** begin Selected extract **

Don't entreat me to leave you. Don't entreat me to turn back from following after you, for wherever you go, I will go. And wherever you lodge, I will lodge. Your people shall be my people and your God my God. Where you die, I will die. And there I will be buried. The eternal do so to me and more also, if anything but death, parts you and me. So we have in Ruth quite a picture, quite a picture of a determined young lady who has seen and tasted the way of life of the God of Israel, the God of Abraham, Isaac, and Jacob. She's experienced it. She's seen firsthand the family living it. She's appreciated it, and she knows it's the absolute truth, and she's willing to forsake everything that she grew up with. Going to another land, leaving everything behind. Nothing was going to stand between her and clinging to this way of life that she had with Naomi, who was a remaining member of that family. And so when we look at Ruth's determination, we can appreciate what she has done, but it also is a picture of what you and I have done. We went through the same process that Ruth went through. At some point in our lives, God called us out of a world. He opened our eyes to a way of life that we didn't know before.

He opened our eyes to who God is, the true God. He opened our eyes to the truth. And as we understand it, and as we apply it in our lives, if we are really doing it with our heart, mind, and soul, we see the beauty in that way of life. And we understand the will of God. We understand the plan of God. We understand His presence in our life. We understand the joy. We understand the purpose. We understand everything in life that's going on. And the idea of ever going back to the way things were before should be just so foreign to us. We can't do it. How could we throw away everything that God has opened our eyes to? Ruth couldn't. Ruth couldn't. She saw the light.

And, you know, she saw the light because a limilec and Naomi and Malin and Chillian, they lived that way of life. It wasn't just words that they would repeat. It wasn't just knowledge that they had. What she saw playing out firsthand is a family that lived that way of life.

And, you know, as we look at the New Testament, as we even look forward to Pentecost next week and some of the things that happened in the church, it can bring things to mind. You know, in Acts 2, you don't have to turn there. You know the verses very well. But in verses 47, after the Spirit comes upon the church and Paul, or not Paul, but Peter and James and John, they go out preaching boldly the Word of God. And it says that 3,000 souls were added to the church in those days baptized. And at the end of that chapter, too, it says the people were in one accord. They were in one place. They continued in the Apostles' Doctrine. They continued in the Apostles' Fellowship.

Now, what happened? When people saw that church, when people saw that group of people, they said there's something different about them. There's something different about them. We want that.

We want that. And that's something different than we can find in any of the synagogues that they were visiting or any of the other places that they might have been. That's something that has to be of God. And Ruth saw that. You know, Matthew 5, 16 says, let your light so shine before men.

** end Selected extract **
** begin Stored rows **

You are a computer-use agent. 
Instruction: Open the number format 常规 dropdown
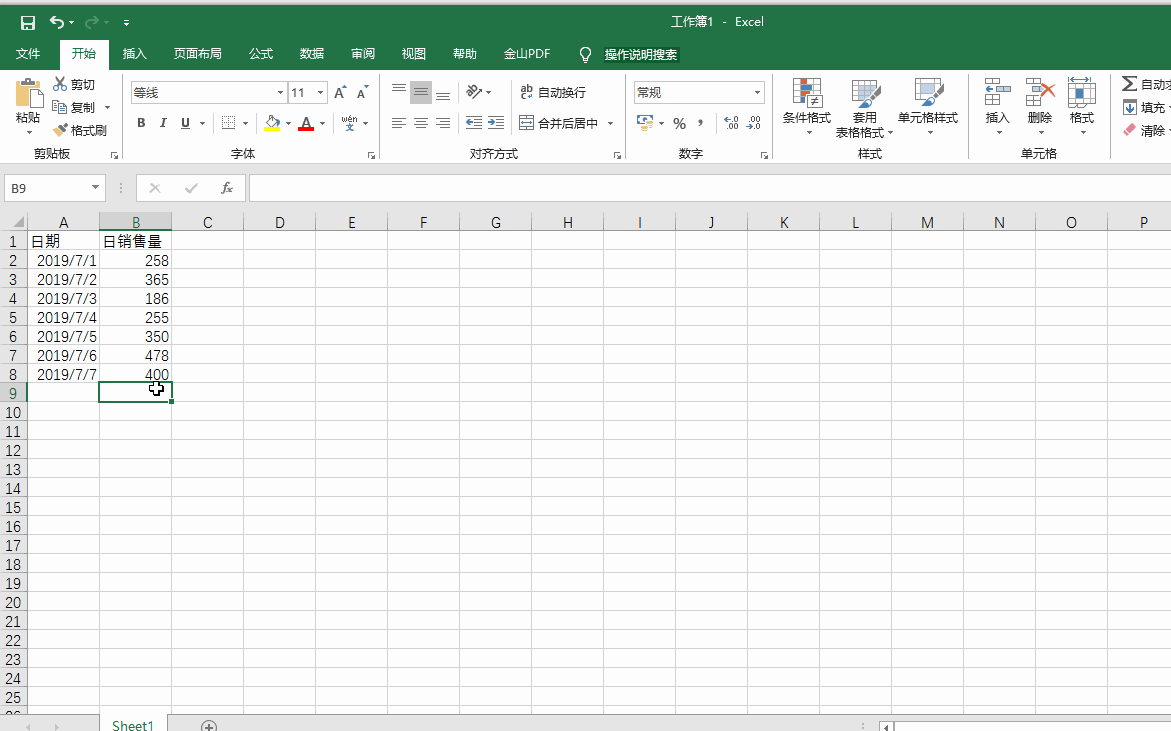click(x=757, y=93)
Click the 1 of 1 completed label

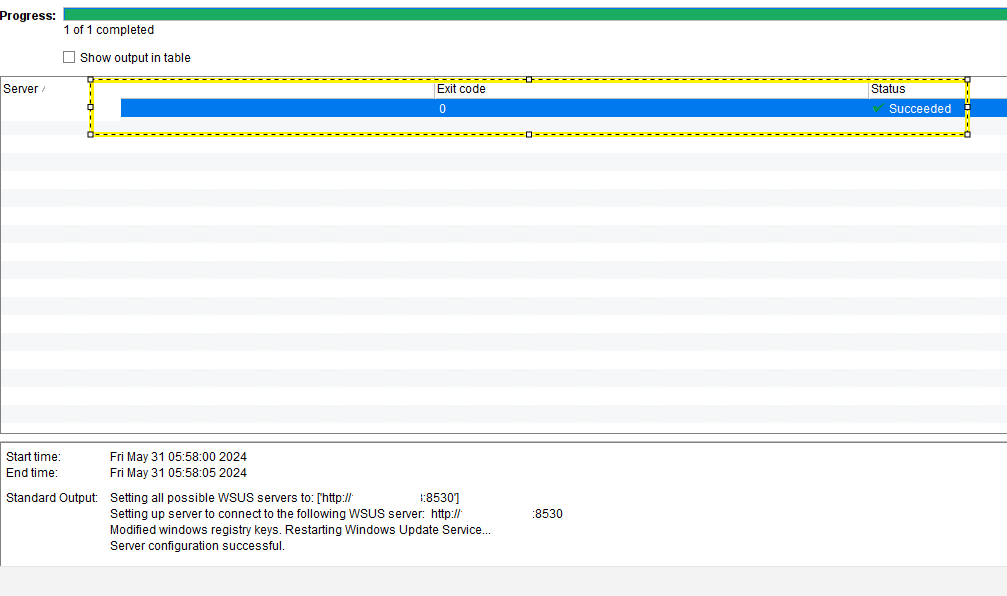(x=108, y=30)
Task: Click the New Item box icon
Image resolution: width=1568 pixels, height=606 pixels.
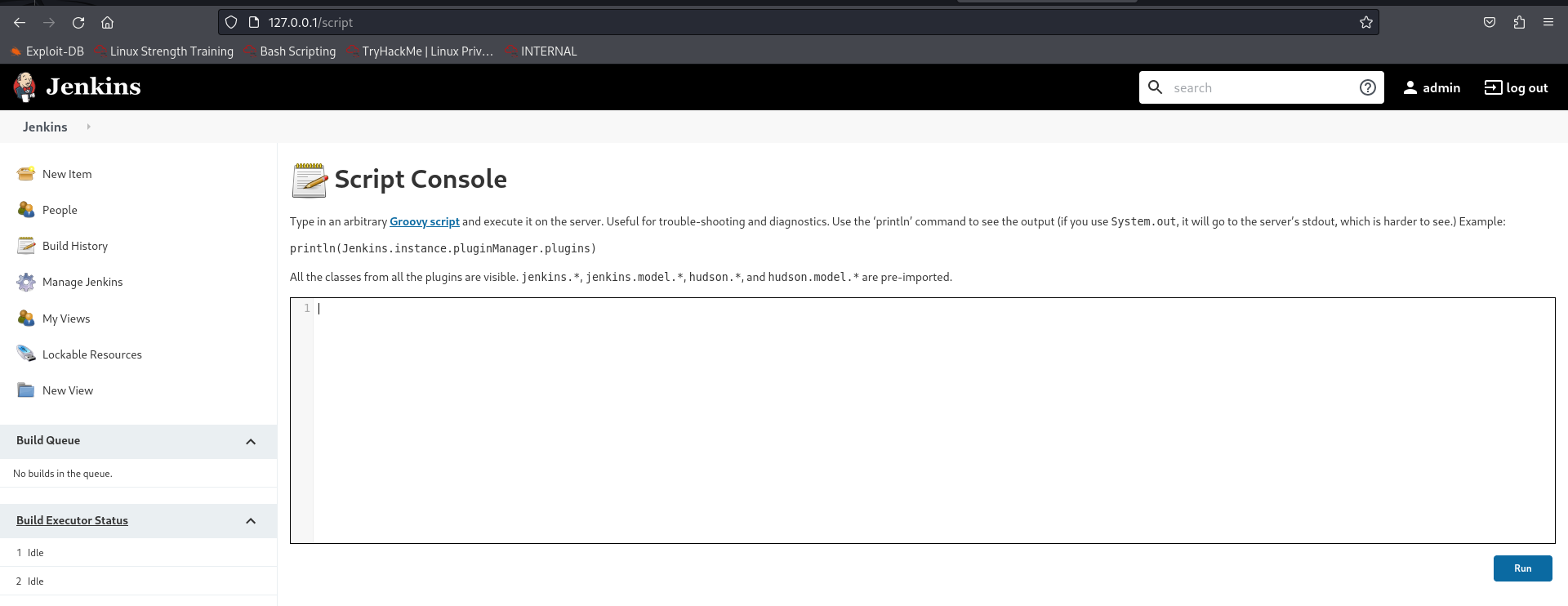Action: point(26,174)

** end Stored rows **

### Instructions:
1. Using the sermon excerpt about Ruth, decide whether each statement agrees with it, answering yes or no and quoting the words that settle it: (a) Ruth was willing to give up everything she had grown up with. (b) The speaker asks listeners to turn to Acts 2 and read the verses. (c) The speaker cites Matthew 5:16.
2. Extend the sermon excerpt about Ruth, picking up right after its final sentence.

### Outputs:
1.
(a) Yes: "she's willing to forsake everything that she grew up with."
(b) No: "you don't have to turn there."
(c) Yes: "Matthew 5, 16 says, let your light so shine before men."

2.
The limalec and Naomi, they let their light shine. Those two young ladies, those two young ladies saw the light. One, unfortunately, decided, well, you know what, it makes sense to just go back to the way I was before. And so as God calls us, just like He was opening Orphas and Ruth's mind, you know, some will continue with God and be like Ruth and say, you know what, you're my God for life. I forsake everything that went before me. I'll even forsake my family. I'll even forsake my friends. I'll forsake my life. Just as Jesus Christ tells us in Matthew 10, are we willing to forsake everything to follow Him? Ruth was, or if it wasn't.

And so today, as we look at the church and who God calls and who He opens their minds, whose minds He opens, some say, yes, I will follow. And I will forsake others, forsake my entire life, just as we learned during the days of Unleavened Bread. I will leave it behind because I see the light. I've tasted of the goodness of God, as Peter says in 1 Peter 2. And I don't want to go back. The taste of the world, the taste of my past life is nothing compared to the taste I have now. Some follow, and others go back. And it's sad when they go back.

But we've all experienced, we've all had people with us who are here for a time, and then something comes up and they decide I'd rather go back to where I was before. It's just too hard or too difficult and I can't let my mind go that way. But Ruth, Ruth is the example for us. It's a tremendous example in this story, a tremendous example in picture and symbol, I believe, of what the Christians in the New Testament should be like, willing to leave life behind. And as we read through the book of Ruth and remember the story that's going on here, because it's the literal story. I mean, it happens exactly the way it's written here. It does have symbolism for us as we enter into the Pentecost season, or as we're in the period here between the wave sheep offering time and the day of Pentecost. And so Ruth, Ruth tells Naomi, no, I'm staying with you. I forsake my entire past life. And in verse 18, when Naomi saw that Ruth was determined to go with her, she stopped speaking to her.

Okay, Ruth, then that's what it needs to be, and that's where we'll need, that's where you will be. And she lets her come along with her.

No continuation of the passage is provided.